Kategoriler
Film

Sing Street (2016)

Değerlendirme: 8 / 10.

Yönetmen John Carney‘i başrollerini Glen Hansard ve Marketa Irglova‘nın paylaştığı 2006 yapımı müzikal filmi Once (2006) ile tanımıştım. Falling Slowly ile en iyi özgün şarkı dalında Oscar ödülü kazanan bu film, en sevdiğim müzikal filmler listemde yıllardır üst sıralarda yer alır. Soundtrack albümünü hala sıkça dinlediğim filmi, geçtiğimiz yıl caz festivali kapsamında Zorlu PSM’de, güzel bir atmosferde izleme fırsatı da bulmuştum.

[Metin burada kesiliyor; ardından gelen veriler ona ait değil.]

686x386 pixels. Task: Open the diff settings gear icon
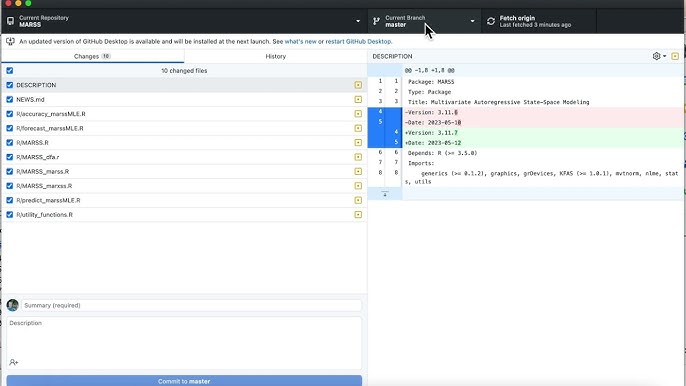pos(656,56)
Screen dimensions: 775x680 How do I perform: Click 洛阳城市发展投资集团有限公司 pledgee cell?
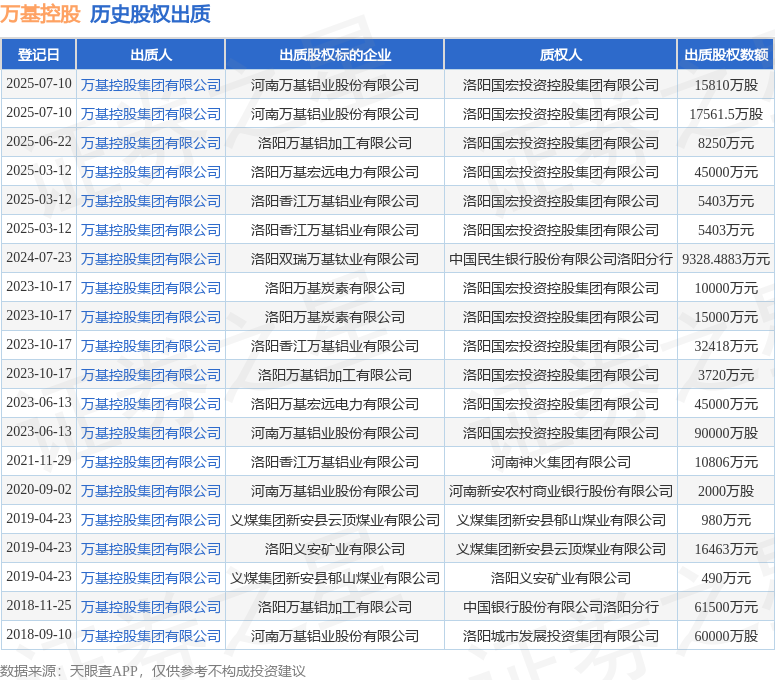pos(560,636)
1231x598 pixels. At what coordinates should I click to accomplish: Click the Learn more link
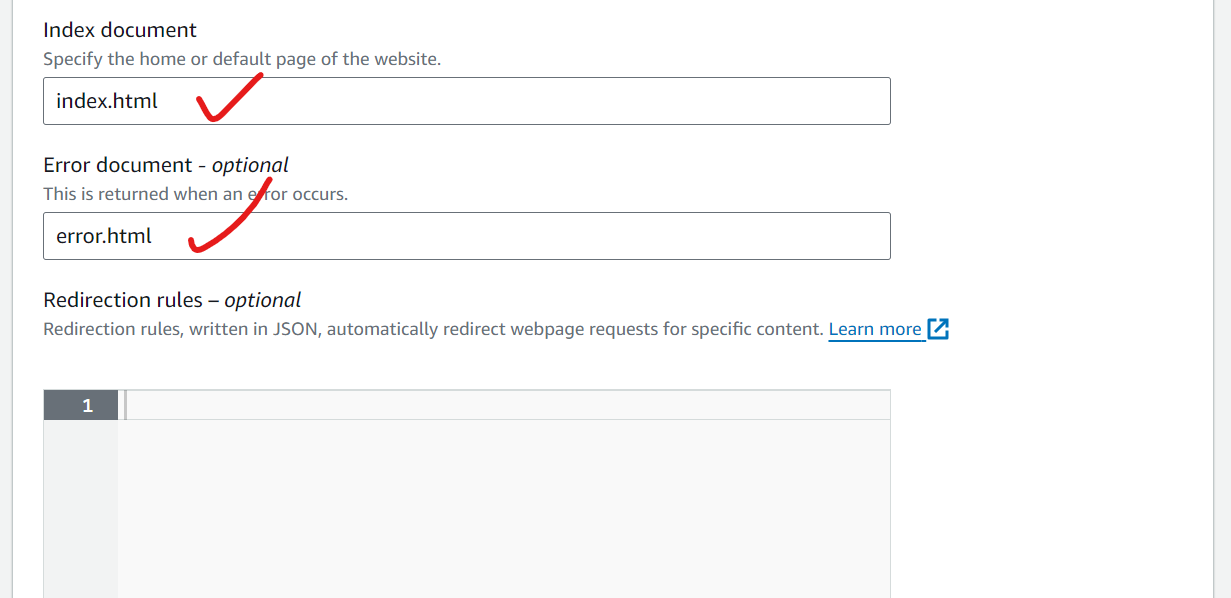875,329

Bu yazıyı yazmaya karar verdiğimde, sayısız kez izlediğim Once’ın yanında, yönetmenin 2013 yılında gösterime giren, kadrosunda Mark Ruffalo‘nun yer aldığı bir diğer müzikal filmi Begin Again(2013)‘i henüz izleyememiş olduğumu fark ettim. Bugüne kadar es geçtiğim ve en kısa zamanda izleyeceğim bu filmle beraber, Sing Street’i çıktığı gibi izlediğimi ve oldukça beğendiğimi peşinen belirteyim.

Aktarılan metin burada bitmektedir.